Entre a saúde e o preconceito: o problema da obesidade e do sobrepeso no Brasil
Enviada em 30/09/2019
No Brasil, um estudo produzido pelo Ministério da Saúde mostrou que 43,3% da população está com o peso acima dos níveis recomendados e outros 13%, obesos. Ademais, entidades de saúde alertam que se não houver uma mudança de rumo o país enfrentará um forte crescimento de doenças associadas à obesidade, tais como: diabetes, pressão arterial elevada, doenças de fígado. Além disso, não só a saúde é afetada, mas também a vida social, haja vista a taxa de discriminação pelo excesso de peso que é, atualmente, comparada à taxa de discriminação racial.
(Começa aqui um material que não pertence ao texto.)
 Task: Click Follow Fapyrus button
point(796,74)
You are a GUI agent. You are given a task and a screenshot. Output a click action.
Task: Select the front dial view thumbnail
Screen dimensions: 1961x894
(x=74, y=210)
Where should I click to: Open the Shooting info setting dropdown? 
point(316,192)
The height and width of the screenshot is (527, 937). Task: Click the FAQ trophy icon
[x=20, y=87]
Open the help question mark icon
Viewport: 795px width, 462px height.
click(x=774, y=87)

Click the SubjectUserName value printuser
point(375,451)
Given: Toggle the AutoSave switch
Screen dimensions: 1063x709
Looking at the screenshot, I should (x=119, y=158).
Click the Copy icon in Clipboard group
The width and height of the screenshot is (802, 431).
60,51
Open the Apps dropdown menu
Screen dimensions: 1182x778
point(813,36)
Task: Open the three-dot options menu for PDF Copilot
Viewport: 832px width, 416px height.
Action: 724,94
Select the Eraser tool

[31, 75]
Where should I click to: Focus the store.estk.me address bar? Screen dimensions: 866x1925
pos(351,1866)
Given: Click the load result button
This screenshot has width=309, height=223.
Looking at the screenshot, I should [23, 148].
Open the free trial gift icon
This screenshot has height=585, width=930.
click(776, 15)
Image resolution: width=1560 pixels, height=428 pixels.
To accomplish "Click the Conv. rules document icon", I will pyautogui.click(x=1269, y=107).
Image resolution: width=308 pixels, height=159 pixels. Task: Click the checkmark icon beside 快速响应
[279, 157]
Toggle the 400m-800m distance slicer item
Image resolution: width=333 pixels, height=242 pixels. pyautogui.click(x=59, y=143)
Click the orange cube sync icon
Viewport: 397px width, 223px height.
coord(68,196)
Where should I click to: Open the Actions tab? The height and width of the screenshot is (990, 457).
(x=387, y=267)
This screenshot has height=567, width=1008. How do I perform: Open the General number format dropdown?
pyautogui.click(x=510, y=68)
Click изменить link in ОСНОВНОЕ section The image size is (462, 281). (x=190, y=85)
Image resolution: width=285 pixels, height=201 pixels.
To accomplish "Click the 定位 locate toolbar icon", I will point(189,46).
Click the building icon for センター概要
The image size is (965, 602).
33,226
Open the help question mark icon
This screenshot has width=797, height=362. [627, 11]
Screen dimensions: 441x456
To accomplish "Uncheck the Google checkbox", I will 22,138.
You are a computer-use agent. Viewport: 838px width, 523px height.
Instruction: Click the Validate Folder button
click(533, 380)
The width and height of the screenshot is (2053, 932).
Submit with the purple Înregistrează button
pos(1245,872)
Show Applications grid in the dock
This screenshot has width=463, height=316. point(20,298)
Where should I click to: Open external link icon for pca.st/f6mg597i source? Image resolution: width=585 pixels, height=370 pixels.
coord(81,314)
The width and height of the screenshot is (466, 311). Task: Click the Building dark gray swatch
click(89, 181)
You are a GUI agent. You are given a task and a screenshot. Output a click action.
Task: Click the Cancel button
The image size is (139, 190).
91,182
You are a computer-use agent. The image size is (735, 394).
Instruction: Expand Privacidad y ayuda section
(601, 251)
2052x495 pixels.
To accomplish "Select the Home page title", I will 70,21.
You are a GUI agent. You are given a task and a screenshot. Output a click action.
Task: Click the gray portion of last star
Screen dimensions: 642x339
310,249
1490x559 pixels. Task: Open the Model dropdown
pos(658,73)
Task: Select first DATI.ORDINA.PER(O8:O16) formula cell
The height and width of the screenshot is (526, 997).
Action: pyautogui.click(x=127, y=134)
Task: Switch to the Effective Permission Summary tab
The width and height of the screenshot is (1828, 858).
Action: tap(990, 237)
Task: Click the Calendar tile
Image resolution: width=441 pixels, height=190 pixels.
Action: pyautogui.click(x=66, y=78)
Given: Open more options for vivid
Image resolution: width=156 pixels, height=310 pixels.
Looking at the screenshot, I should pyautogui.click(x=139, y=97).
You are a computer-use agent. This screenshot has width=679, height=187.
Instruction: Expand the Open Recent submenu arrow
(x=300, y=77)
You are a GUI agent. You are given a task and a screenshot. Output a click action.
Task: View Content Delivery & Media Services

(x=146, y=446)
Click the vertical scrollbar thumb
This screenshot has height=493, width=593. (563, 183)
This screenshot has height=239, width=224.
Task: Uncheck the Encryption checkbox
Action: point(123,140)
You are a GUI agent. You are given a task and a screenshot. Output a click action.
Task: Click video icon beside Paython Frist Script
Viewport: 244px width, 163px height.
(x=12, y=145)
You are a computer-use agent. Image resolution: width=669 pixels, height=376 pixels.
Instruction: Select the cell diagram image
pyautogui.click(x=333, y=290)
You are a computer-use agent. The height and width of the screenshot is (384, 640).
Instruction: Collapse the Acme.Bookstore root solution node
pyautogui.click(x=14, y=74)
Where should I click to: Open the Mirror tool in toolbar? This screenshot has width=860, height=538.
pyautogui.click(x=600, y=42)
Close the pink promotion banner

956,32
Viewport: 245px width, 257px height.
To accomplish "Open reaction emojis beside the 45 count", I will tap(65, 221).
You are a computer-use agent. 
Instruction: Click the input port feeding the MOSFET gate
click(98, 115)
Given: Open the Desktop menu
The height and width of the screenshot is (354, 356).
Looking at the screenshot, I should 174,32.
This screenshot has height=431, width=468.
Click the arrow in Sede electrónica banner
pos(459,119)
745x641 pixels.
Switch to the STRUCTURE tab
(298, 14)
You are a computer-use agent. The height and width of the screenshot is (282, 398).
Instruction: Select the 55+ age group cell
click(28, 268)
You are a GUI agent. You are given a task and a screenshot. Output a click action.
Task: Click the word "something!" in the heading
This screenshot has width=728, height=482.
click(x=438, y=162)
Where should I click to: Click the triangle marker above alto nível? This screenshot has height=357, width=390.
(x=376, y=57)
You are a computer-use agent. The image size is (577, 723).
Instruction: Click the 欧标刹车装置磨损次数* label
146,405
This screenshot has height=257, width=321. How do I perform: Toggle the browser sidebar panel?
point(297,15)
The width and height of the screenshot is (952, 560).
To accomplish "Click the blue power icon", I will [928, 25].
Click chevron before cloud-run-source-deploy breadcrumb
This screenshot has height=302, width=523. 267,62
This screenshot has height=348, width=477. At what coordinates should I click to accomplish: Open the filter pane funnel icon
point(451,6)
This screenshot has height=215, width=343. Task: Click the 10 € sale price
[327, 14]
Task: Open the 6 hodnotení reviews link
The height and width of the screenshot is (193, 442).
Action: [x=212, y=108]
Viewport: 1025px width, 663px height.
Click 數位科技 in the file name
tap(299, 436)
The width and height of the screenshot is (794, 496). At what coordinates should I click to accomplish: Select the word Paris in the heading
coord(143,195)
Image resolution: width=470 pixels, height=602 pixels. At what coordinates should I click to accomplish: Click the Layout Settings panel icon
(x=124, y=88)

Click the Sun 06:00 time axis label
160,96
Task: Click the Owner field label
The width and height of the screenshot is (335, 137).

É de salientar que o homem moderno está “pagando as contas” pela facilidade de conseguir alimentos. Ou seja, a tendência ao consumo do fast-food representa uma série de doenças que comprometem a qualidade e a duração da vida. Sendo assim, a Organização Mundial de Saúde (OMS) destaca essa tendência como um grande problema enfrentado pela Saúde Pública, uma vez que as pessoas estão ingerindo cada vez mais produtos calóricos e praticando cada vez menos exercícios físicos.
Conforme publicação da Revista Superinteressante, um terço das meninas brasileiras cursando o 9º ano do Ensino Fundamental já se preocupam com o peso, cerca de 60% já fazem dieta e a probabilidade de moças entre 15 e 24 anos morrerem de anorexia é 12 vezes maior de que por qualquer outra causa. Outrossim, em pleno século XXI, o preconceito permeia o cotidiano de indivíduos obesos. Tem-se, vergonhosamente, um nefasto padrão de beleza estabelecido pela sociedade, logo, para ser “bem visto” a pessoa deve ser magra e possuir corpo escultural.
Diante do exposto, a obesidade deve ser controlada por meio de ações políticas preventivas. Por conseguinte, medidas como: a regulamentação do marketing de alimentos e restrições na alimentação escolar devem ser adotadas pelo governo. E, sobretudo, programas educativos devem ser difundidos objetivando a conscientização de que a obesidade deve ser tradada sem preconceitos, afinal, quem está acima do peso não pode ser taxado, mas sim, tratado e protegido contra as desigualdades.